- WTI Crude with sizable gains
- OPEC+ supply cuts, weaker US Dollar support market
- H2 demand prospects also favor oil prices
Futures on US West Texas Intermediate Crude Oil edged higher on Tuesday, supported by a weaker US Dollar, supply cuts by top oil exporters and prospects of stronger demand in developing nations during the second half of the year.
The US Dollar Index registered a two-month trough, underpinning dollar-priced Oil.
Also supporting the market, Saudi Arabia, OPEC+ largest producer, said last week it would extend its voluntary production cut of 1 million barrels per day to August.
Additionally, Russia and Algeria volunteered to reduce their output and export levels for the same month.
“Oil has found a floor and the only thing … that could break that is if U.S. inflation is scorching hot and the Fed is forced to tighten this economy into a recession,” OANDA analyst Edward Moya was quoted as saying by Reuters.
Market players are waiting to see whether inflationary pressures will continue moderating, while providing clues over the Federal Reserve’s rate trajectory.
Meanwhile, the head of the International Energy Agency said yesterday that oil demand from China and developing nations, coupled with OPEC+ output cuts, would likely keep the market tight during the second half of 2023.
“Even in sluggish economic growth, China and other developing countries’ demand is strong,” IEA’s Fatih Birol said.
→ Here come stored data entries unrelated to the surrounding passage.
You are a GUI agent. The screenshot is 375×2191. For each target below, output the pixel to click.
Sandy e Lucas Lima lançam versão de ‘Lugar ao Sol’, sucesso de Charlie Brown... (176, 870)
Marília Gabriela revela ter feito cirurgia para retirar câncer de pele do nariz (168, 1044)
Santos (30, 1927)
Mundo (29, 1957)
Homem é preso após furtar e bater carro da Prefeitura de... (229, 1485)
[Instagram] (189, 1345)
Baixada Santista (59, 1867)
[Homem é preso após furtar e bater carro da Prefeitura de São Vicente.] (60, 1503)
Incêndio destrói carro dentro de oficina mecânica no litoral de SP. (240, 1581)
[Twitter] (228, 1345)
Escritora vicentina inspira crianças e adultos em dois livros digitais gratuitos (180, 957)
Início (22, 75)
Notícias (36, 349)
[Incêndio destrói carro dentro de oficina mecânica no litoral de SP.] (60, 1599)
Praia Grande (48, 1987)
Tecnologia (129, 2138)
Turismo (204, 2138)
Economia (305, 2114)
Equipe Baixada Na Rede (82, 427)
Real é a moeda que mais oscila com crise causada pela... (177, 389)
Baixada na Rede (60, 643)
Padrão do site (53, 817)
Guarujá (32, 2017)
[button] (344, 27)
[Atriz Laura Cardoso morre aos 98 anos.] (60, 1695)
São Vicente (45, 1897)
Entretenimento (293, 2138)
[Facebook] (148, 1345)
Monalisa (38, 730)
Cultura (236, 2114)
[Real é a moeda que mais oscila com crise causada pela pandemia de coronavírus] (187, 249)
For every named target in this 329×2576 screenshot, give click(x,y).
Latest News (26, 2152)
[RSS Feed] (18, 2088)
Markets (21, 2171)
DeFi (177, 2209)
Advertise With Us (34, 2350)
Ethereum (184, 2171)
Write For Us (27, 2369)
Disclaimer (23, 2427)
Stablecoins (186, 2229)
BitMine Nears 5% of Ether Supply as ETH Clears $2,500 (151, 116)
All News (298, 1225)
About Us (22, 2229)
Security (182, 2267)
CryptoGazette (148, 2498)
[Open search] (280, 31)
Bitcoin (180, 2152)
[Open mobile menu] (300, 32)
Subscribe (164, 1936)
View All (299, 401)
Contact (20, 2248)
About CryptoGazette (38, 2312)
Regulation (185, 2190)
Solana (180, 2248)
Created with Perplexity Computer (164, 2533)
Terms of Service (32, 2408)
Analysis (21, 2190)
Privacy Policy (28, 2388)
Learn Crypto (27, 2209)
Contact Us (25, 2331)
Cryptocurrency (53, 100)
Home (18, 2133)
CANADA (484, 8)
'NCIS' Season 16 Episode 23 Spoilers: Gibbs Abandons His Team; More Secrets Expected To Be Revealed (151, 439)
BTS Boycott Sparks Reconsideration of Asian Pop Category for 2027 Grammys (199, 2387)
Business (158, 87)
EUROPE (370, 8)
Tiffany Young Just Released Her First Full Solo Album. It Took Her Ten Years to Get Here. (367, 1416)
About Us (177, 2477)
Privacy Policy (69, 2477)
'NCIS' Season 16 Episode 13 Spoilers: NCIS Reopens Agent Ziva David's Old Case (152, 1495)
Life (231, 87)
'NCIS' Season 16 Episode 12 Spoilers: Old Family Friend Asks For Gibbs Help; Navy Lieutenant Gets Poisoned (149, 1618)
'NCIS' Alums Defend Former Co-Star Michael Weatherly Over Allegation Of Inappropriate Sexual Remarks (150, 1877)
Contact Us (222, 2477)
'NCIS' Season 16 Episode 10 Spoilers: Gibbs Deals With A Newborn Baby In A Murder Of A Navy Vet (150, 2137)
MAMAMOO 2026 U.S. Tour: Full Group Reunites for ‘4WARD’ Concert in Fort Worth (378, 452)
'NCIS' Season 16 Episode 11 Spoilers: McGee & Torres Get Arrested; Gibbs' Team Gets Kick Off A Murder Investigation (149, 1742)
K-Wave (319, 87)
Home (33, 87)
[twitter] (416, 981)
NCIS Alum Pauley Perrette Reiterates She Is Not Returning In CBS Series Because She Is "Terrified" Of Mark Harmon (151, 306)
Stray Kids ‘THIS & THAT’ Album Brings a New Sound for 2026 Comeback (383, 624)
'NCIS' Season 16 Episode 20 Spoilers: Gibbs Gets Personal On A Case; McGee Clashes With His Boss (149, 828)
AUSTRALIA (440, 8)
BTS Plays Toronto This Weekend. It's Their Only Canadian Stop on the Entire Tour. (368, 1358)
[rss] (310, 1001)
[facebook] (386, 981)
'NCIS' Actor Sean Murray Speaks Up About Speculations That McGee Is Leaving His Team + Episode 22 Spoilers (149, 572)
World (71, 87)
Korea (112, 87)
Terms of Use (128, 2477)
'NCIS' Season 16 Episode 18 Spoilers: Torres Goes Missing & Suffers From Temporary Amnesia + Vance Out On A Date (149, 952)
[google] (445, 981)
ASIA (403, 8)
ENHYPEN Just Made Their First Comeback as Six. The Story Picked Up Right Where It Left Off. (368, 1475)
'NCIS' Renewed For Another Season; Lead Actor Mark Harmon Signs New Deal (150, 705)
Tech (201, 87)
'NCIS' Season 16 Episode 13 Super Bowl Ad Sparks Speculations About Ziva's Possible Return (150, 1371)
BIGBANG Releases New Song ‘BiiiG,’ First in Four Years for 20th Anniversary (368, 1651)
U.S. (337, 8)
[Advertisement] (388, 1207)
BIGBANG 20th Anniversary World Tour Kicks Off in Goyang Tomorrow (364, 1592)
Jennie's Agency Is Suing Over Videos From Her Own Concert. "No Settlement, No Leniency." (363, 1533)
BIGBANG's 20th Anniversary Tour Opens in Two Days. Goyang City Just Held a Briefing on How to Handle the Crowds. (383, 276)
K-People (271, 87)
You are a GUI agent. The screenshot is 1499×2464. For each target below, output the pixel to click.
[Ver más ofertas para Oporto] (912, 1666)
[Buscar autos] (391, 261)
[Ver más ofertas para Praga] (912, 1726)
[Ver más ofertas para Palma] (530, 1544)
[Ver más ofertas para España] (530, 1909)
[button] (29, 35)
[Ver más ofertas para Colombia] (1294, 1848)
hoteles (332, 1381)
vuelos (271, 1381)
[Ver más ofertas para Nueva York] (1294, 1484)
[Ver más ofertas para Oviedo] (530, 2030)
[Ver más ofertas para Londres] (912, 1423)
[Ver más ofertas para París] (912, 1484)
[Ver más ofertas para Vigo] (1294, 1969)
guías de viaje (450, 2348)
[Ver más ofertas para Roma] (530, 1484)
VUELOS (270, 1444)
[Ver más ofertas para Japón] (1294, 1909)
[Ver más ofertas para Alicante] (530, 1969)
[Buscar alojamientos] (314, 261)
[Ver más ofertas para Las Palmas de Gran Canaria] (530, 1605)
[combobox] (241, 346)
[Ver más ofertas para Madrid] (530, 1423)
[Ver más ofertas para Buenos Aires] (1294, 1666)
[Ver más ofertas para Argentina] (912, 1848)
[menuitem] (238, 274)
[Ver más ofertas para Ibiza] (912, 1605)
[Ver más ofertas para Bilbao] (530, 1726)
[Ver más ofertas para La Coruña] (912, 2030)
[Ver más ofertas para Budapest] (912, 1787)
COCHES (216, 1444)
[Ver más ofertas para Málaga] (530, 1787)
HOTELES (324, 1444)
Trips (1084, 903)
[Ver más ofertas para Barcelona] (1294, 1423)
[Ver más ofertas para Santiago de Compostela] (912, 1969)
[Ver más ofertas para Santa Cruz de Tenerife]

“Taken together with the production cuts coming from key producing countries, we still believe that we may see tightness in the market in the second half of this year.”
As of 12:02 GMT on Tuesday WTI Crude Oil Futures for August delivery were gaining 0.64% to trade at $73.46 per barrel.
At the same time, Brent Oil Futures for September delivery were gaining 0.58% on the day to trade at $78.14 per barrel.